Two years after she emigrated from Jerusalem to the U.S., San Francisco resident Buthienah Taha made what would prove to be a significant decision for her family when her first son was born in 1981: her children's first language would be English.
Taha has five children, two of whom still attend schools in the San Francisco Unified School District.
“If you go to college, you have to learn to speak English, so the first language has to be English,” Taha said of studying in both Jerusalem and the U.S.
While Taha's decision was important to her children's future, they were schooled by a district that happens to be a national leader in addressing the needs of immigrant students and students of immigrant parents.
Taha's children — who were also raised speaking Arabic — are among the more than half of California youths ages 16 to 26 who are immigrants or the children of immigrants, a number revealed in a first-of-its-kind report for the state released today by the Migration Policy Institute.
The study, “Critical Choices in Post-Recession California: Investing in the Educational and Career Success of Immigrant Youth,” recommends decisions that could be made by policymakers and education leaders as California recovers from the economic crisis.
Pressing issues include financing, implementation of new academic standards and future directions for California high school, post-secondary and adult education systems, said Margie McHugh, director of the migration institute's National Center on Immigration Policy and one of the three co-authors of the report.
“Very often, people think separately about immigration and issues like education,” McHugh said. “[But] one really can't come up with the right prescription for education reform without understanding that a large portion of the student population comes from immigrant families.”
The study provides an analysis of the educational experiences among California's first- and second-generation youths.

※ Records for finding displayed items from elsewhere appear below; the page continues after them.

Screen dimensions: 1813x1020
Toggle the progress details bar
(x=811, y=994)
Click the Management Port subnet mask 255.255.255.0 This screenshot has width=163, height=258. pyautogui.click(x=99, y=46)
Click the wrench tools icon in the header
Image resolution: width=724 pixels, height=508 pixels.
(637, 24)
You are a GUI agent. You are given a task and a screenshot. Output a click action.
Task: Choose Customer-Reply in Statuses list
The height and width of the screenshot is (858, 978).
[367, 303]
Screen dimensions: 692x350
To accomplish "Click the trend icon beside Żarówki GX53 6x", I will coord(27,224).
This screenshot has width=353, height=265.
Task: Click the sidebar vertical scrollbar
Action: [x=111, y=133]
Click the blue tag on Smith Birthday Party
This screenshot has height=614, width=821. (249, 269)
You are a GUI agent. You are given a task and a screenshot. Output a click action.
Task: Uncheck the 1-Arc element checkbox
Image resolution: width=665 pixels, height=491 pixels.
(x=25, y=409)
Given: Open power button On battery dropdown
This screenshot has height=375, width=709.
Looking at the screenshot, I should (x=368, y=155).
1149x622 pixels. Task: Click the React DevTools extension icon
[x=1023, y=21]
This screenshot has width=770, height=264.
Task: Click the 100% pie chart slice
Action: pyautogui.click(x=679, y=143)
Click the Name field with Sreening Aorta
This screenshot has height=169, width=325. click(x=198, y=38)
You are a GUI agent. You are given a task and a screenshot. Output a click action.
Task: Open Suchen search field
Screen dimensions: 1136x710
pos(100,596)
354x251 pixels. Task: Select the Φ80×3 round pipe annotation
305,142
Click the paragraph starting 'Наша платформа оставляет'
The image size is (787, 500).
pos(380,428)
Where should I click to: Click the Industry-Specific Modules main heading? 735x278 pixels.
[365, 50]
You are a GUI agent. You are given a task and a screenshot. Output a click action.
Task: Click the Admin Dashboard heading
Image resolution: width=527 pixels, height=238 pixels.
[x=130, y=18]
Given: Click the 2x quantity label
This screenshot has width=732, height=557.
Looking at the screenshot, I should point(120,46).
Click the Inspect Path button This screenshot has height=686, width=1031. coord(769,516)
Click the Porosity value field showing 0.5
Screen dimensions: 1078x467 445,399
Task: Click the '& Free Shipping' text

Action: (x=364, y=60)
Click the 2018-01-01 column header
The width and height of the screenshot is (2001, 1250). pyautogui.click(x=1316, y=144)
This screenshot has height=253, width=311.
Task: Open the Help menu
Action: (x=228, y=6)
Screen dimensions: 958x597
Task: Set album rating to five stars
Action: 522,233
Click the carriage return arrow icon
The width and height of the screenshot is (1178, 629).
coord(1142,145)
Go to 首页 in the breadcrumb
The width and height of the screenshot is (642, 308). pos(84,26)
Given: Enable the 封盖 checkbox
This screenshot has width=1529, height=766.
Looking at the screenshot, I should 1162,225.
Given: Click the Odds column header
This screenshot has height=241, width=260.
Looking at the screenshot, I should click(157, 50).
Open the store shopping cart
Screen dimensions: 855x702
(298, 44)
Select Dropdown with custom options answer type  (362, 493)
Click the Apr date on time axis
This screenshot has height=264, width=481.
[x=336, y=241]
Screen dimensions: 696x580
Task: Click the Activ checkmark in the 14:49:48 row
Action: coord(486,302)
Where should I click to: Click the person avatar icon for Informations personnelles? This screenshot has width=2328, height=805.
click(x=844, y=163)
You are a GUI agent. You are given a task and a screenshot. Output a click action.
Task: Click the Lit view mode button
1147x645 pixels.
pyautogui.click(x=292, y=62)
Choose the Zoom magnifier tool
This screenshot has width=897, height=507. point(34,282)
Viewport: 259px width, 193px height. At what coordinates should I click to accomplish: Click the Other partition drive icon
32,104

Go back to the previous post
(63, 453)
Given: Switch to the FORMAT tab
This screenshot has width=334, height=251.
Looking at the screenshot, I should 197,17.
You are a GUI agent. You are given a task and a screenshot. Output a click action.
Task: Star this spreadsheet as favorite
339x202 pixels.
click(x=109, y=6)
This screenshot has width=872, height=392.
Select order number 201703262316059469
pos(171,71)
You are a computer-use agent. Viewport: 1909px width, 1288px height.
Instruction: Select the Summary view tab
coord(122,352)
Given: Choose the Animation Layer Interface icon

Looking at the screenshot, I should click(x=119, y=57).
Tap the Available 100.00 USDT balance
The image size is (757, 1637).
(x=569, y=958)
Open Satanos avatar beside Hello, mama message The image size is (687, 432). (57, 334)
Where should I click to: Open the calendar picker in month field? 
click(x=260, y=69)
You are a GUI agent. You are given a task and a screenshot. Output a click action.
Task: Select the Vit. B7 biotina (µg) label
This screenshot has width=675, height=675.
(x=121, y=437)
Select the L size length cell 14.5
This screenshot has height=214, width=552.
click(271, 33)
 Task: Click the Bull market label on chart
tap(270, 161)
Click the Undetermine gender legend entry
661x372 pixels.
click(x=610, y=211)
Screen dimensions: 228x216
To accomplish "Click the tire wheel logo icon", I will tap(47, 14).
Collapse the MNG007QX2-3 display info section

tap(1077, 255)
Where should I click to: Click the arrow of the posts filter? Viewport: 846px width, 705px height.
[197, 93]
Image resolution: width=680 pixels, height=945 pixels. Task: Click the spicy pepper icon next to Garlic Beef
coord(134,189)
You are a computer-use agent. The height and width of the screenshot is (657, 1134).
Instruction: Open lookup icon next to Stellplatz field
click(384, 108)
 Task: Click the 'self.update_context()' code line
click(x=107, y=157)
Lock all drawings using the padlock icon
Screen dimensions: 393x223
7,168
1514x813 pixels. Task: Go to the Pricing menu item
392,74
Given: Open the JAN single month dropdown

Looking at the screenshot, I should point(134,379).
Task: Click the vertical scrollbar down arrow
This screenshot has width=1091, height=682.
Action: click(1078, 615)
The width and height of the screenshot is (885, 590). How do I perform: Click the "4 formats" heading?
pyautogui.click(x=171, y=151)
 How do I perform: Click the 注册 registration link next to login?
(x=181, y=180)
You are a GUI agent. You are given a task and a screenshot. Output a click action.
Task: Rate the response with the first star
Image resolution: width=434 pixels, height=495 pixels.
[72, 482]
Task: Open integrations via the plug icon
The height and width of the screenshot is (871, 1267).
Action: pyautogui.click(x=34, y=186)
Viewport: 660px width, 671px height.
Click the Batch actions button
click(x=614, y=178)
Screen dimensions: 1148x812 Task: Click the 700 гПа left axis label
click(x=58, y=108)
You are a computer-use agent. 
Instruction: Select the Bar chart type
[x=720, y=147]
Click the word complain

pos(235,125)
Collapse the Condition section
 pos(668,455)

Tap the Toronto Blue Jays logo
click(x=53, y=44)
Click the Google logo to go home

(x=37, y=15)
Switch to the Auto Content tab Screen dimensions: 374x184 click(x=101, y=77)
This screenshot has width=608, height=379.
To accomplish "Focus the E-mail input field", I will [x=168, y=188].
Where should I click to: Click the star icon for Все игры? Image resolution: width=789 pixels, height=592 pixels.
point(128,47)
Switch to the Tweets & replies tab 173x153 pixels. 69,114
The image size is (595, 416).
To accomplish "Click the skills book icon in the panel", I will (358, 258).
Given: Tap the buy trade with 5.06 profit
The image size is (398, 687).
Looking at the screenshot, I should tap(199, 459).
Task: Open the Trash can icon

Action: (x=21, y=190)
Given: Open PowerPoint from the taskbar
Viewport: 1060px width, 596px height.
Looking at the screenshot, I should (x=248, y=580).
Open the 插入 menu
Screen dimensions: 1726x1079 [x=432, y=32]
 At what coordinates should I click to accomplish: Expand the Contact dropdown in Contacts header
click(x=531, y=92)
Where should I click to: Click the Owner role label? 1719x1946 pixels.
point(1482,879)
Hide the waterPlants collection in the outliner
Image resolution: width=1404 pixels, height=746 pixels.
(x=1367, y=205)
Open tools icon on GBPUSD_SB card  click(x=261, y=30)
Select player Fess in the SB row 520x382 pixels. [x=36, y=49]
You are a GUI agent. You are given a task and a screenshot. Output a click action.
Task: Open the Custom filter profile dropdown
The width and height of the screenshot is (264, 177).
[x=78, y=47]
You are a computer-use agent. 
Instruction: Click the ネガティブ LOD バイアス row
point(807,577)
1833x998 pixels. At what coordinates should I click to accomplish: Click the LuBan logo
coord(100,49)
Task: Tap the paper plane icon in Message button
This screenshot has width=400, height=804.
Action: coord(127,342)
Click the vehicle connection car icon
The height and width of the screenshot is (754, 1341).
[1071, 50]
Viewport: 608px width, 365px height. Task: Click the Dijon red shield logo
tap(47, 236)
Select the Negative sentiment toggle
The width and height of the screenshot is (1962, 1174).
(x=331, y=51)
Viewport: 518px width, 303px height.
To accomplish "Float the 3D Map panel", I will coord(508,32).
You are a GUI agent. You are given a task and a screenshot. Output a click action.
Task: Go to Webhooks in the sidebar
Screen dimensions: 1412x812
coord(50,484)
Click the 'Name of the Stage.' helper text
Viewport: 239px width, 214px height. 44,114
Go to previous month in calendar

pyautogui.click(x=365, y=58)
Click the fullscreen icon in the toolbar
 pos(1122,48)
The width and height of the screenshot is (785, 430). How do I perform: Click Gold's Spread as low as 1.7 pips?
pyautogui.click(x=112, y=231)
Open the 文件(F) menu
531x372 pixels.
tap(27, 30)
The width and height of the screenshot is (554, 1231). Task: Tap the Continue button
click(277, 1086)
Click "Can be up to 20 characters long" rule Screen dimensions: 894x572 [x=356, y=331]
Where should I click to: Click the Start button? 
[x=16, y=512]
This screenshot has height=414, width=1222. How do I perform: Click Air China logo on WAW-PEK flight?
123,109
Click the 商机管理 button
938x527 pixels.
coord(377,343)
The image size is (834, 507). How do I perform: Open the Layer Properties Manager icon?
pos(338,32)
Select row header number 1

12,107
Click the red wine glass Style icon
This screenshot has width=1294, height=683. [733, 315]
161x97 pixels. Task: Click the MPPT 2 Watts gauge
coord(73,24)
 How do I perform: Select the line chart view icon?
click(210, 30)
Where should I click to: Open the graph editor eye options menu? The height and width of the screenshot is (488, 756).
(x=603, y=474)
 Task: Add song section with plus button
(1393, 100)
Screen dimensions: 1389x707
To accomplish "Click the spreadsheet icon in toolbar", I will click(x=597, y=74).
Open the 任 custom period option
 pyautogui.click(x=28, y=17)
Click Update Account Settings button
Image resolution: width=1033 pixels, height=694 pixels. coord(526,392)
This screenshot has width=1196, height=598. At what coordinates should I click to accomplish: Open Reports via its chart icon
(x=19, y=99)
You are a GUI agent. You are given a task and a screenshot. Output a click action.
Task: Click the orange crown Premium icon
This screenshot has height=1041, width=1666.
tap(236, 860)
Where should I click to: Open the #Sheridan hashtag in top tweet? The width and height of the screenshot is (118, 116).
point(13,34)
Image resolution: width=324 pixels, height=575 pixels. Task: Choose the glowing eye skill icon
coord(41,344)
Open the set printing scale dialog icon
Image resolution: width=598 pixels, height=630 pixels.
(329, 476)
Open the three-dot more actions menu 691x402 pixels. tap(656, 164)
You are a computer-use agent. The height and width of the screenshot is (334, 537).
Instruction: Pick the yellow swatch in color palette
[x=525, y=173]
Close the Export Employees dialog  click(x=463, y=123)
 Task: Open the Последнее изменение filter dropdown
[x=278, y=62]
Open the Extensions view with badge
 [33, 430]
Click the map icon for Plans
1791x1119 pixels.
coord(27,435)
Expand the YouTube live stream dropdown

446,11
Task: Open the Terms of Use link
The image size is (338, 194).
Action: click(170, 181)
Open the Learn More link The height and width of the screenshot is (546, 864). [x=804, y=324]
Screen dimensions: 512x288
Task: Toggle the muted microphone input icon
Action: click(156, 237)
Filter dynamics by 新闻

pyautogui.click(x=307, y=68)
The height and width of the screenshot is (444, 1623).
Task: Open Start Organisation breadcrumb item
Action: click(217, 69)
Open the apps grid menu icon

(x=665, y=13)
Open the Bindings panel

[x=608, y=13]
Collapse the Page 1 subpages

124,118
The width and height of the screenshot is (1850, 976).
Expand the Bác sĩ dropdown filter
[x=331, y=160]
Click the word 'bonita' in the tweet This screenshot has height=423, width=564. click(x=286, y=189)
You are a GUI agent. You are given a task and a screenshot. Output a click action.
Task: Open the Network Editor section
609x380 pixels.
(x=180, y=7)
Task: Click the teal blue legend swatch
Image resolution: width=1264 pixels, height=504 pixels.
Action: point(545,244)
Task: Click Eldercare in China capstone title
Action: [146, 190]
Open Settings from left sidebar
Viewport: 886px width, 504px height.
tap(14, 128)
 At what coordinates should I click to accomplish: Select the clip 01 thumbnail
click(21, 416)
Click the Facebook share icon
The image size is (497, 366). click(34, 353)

It focuses primarily on several school districts statewide, including those in San Francisco and Oakland.
In the 2012-13 school year, 26 percent of students in San Francisco and Los Angeles public schools were English-language learners, the second-highest figure after Oakland, according to the report.
San Francisco received high marks for its language-immersion efforts that began four decades ago with the activism of Chinese parents. In 1974, the U.S. Supreme Court issued a landmark decision that led to the creation of the Lau Action Plan, consisting of bilingual education programs for English learners.
In 2008, after the SFUSD was found to be lacking in access for English-language learners, a new Lau Action Plan was developed that led to San Francisco becoming one of the first large school districts nationwide to implement distinct pathways to school success for recent immigrant students, the report states.
Twelve public schools in The City now offer newcomer pathway programs in which students learning English receive educational, emotional and transitional support, said Christina Wong, special assistant to the superintendent for the SFUSD.
A newcomer student receives an “intensive double block of English-language development and other transitional support so they have a smooth orientation into our school system,” Wong explained.
But issues linger statewide because California already faced a lagging education system, despite recent developments such as the 2013 implementation of the Local Control Funding Formula to curb budget cuts during the recession, according to the report.
“The big problem is that so many young adults aren't going to benefit from these changes happening now,” McHugh said. “They graduated at a time when there were enormous cutbacks, and they're still at a critical point in their lives.”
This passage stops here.